WHAT IS EXPECTED =>
Reproduce the records word for word, starting with the line containing "is (1600, 720)." and running through the end of the records, with both ends included. Omit the pictures.

'''

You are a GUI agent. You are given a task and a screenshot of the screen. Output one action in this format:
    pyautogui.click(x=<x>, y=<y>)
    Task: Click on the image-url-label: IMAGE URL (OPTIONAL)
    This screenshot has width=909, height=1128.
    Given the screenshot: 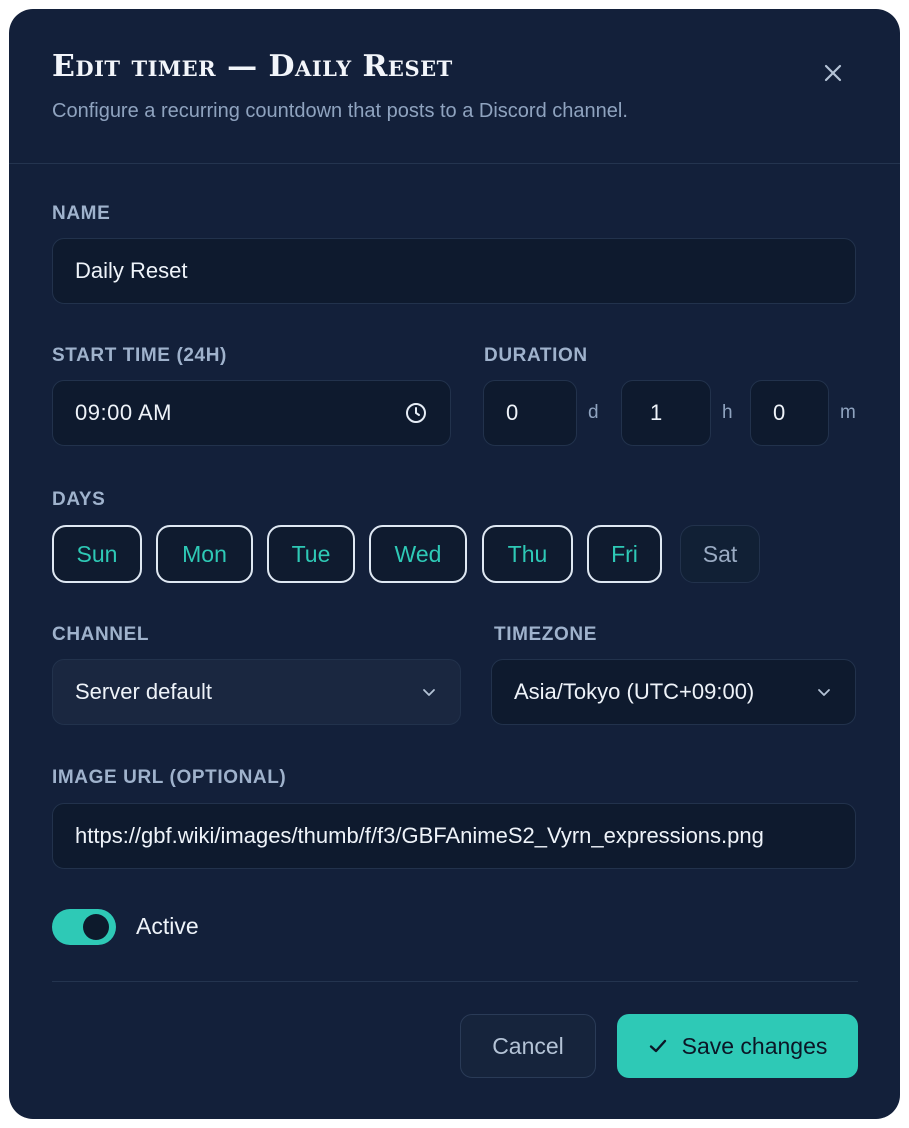 What is the action you would take?
    pyautogui.click(x=170, y=778)
    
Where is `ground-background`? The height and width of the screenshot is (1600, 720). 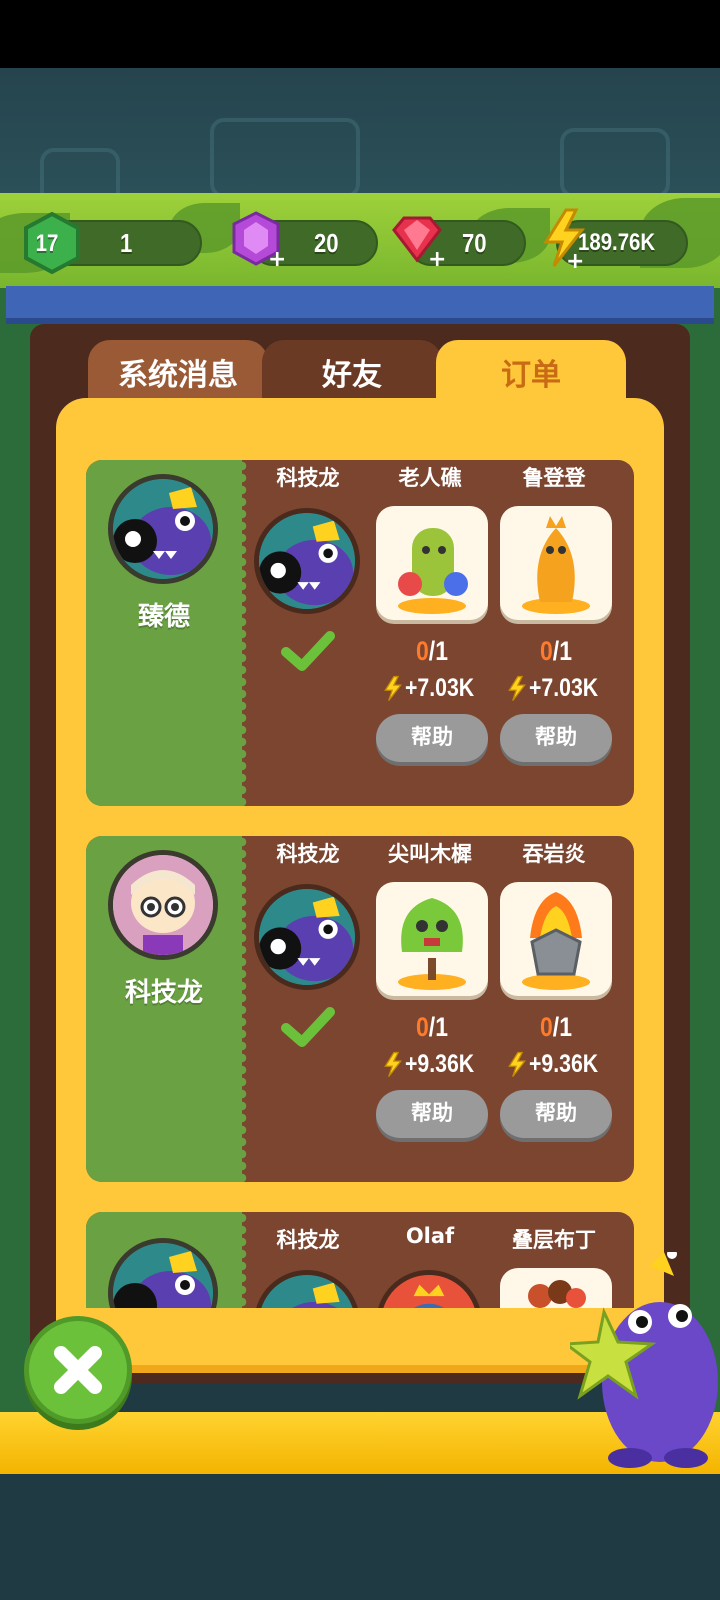
ground-background is located at coordinates (360, 1537).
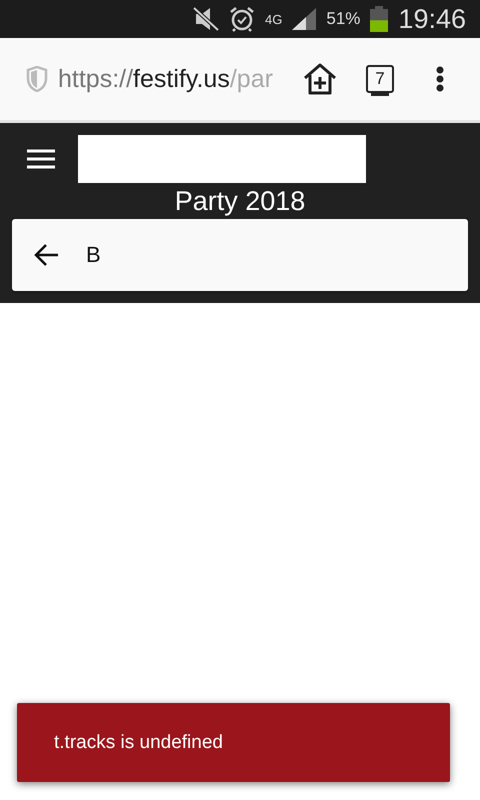 The height and width of the screenshot is (800, 480). What do you see at coordinates (380, 79) in the screenshot?
I see `tabs-button: 7` at bounding box center [380, 79].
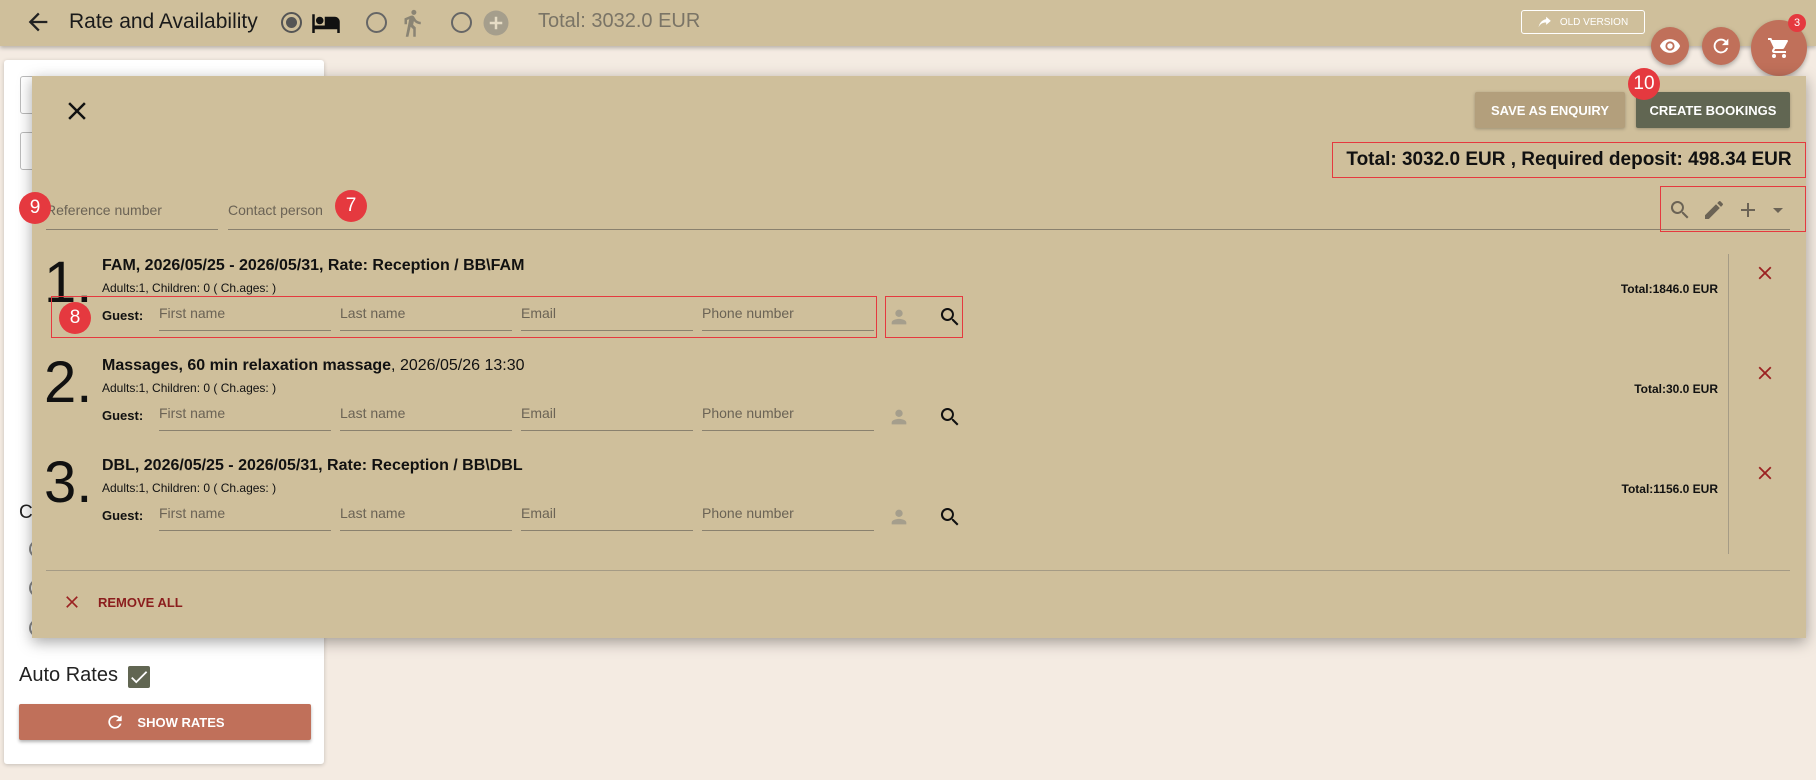 Image resolution: width=1816 pixels, height=780 pixels. I want to click on old-version-label: OLD VERSION, so click(1594, 22).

'''

EXERCISE RESULT =>
Where is `ground-background`? The height and width of the screenshot is (1600, 720). 
ground-background is located at coordinates (360, 1537).
 The height and width of the screenshot is (800, 480). What do you see at coordinates (380, 79) in the screenshot?
I see `tabs-button: 7` at bounding box center [380, 79].
 Image resolution: width=1816 pixels, height=780 pixels. I want to click on old-version-label: OLD VERSION, so click(1594, 22).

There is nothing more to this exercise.